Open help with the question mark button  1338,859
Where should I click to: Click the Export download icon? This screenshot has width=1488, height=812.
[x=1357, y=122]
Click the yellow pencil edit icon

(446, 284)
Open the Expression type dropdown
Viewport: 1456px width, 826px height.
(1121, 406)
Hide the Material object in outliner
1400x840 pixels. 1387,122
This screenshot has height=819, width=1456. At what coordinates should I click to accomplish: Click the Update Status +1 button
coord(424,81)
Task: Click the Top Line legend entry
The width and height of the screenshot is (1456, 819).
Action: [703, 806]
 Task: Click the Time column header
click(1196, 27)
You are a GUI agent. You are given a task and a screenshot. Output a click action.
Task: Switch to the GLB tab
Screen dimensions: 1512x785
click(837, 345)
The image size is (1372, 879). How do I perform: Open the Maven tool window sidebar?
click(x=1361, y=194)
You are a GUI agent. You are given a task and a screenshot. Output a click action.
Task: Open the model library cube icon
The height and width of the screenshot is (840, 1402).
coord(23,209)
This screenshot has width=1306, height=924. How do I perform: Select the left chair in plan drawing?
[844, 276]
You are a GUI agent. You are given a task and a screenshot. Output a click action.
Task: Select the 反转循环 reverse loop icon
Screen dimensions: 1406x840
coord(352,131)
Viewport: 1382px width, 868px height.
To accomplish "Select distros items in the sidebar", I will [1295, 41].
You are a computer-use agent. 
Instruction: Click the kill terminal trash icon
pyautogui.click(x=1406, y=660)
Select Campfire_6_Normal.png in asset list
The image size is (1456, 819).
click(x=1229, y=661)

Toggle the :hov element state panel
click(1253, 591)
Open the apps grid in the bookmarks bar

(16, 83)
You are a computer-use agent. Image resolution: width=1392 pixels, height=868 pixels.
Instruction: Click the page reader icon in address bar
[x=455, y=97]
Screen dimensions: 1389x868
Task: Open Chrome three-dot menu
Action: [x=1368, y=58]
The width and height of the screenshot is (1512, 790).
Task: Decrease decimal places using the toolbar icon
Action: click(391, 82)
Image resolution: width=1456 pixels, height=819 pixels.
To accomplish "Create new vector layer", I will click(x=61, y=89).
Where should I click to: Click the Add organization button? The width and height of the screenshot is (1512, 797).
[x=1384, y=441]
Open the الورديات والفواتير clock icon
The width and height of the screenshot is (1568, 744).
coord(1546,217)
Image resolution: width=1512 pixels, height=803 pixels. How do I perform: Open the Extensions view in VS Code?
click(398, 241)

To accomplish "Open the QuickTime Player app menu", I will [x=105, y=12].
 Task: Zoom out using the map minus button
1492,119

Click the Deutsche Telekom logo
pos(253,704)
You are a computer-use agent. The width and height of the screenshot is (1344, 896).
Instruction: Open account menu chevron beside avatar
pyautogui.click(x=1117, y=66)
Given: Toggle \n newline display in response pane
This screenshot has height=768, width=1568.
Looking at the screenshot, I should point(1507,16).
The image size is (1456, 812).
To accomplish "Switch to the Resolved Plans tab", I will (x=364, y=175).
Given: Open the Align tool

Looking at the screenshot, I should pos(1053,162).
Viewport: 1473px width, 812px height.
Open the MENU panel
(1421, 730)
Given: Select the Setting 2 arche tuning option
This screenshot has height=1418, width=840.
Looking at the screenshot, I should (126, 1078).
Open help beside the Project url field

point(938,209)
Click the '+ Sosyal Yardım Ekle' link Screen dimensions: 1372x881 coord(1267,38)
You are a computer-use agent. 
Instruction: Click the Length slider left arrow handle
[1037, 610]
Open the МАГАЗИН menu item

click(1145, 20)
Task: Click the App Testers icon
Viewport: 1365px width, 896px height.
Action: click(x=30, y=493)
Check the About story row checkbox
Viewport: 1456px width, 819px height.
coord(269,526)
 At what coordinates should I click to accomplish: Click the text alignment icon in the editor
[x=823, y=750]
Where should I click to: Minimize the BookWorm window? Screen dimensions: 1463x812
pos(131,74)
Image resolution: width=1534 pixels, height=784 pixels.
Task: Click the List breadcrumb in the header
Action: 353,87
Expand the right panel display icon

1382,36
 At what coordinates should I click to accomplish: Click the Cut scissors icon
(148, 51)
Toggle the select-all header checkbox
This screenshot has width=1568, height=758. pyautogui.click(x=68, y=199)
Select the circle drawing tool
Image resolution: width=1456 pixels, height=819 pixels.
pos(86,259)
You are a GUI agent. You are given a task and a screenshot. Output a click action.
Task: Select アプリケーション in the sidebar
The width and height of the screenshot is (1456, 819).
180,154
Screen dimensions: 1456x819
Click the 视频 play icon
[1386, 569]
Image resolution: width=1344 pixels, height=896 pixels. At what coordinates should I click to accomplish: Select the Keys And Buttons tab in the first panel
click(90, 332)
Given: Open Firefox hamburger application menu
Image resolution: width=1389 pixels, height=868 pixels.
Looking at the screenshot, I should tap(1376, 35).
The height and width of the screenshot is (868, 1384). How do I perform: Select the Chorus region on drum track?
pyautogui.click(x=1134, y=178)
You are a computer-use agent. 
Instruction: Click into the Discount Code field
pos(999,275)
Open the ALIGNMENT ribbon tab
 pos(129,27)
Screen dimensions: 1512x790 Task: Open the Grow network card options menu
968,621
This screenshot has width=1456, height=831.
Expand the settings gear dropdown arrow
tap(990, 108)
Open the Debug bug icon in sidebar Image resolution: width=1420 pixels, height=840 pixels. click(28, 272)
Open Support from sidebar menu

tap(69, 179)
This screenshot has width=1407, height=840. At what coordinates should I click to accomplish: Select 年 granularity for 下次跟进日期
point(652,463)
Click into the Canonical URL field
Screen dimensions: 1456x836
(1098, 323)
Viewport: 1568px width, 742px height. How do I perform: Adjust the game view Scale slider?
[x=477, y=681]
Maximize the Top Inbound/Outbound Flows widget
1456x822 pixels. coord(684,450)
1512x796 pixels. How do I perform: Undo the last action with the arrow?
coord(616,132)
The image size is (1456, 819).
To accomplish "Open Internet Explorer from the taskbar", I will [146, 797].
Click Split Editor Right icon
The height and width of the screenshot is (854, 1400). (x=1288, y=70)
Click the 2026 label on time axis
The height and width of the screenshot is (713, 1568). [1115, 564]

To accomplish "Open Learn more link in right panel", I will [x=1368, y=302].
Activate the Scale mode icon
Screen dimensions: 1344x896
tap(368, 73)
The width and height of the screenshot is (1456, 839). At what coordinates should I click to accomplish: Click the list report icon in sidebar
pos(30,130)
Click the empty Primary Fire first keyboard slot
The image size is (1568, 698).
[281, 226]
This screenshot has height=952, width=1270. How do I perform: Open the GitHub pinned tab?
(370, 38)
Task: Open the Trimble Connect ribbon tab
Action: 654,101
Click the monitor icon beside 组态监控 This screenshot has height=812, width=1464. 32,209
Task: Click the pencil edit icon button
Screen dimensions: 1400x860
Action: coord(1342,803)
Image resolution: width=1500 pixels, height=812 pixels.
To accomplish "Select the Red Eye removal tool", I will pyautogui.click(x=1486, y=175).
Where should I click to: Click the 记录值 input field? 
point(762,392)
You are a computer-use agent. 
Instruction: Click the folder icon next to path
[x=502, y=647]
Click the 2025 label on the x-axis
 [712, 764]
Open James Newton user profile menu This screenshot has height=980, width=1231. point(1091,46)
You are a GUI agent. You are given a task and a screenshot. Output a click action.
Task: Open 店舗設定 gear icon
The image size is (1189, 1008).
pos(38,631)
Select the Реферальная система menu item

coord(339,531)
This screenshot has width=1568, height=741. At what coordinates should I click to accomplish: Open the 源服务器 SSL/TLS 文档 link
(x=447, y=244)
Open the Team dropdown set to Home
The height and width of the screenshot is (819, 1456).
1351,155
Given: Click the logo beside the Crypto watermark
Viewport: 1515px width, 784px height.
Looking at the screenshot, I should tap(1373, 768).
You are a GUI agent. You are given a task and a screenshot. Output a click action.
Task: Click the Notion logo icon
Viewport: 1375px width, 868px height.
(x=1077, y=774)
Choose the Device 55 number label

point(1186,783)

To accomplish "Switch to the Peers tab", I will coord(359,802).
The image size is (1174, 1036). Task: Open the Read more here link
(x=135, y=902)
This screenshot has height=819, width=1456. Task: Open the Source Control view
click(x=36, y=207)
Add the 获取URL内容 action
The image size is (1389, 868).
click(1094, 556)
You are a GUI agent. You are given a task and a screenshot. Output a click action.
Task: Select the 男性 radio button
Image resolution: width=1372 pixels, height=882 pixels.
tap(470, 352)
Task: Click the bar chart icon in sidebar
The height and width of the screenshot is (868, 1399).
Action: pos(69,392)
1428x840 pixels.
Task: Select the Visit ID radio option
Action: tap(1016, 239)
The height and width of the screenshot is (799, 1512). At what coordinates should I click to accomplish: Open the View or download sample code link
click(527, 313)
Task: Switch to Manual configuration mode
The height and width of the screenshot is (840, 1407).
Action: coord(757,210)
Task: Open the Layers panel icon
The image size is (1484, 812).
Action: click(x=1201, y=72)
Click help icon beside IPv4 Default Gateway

YOUR GOAL -
The reply should hold only the lines from the beginning of the listing to the line with "Task: Switch to the GLB tab", both ends included, unchanged.

TASK SOLUTION -
Open help with the question mark button  1338,859
Where should I click to: Click the Export download icon? This screenshot has width=1488, height=812.
[x=1357, y=122]
Click the yellow pencil edit icon

(446, 284)
Open the Expression type dropdown
Viewport: 1456px width, 826px height.
(1121, 406)
Hide the Material object in outliner
1400x840 pixels. 1387,122
This screenshot has height=819, width=1456. At what coordinates should I click to accomplish: Click the Update Status +1 button
coord(424,81)
Task: Click the Top Line legend entry
The width and height of the screenshot is (1456, 819).
Action: [703, 806]
 Task: Click the Time column header
click(1196, 27)
You are a GUI agent. You are given a task and a screenshot. Output a click action.
Task: Switch to the GLB tab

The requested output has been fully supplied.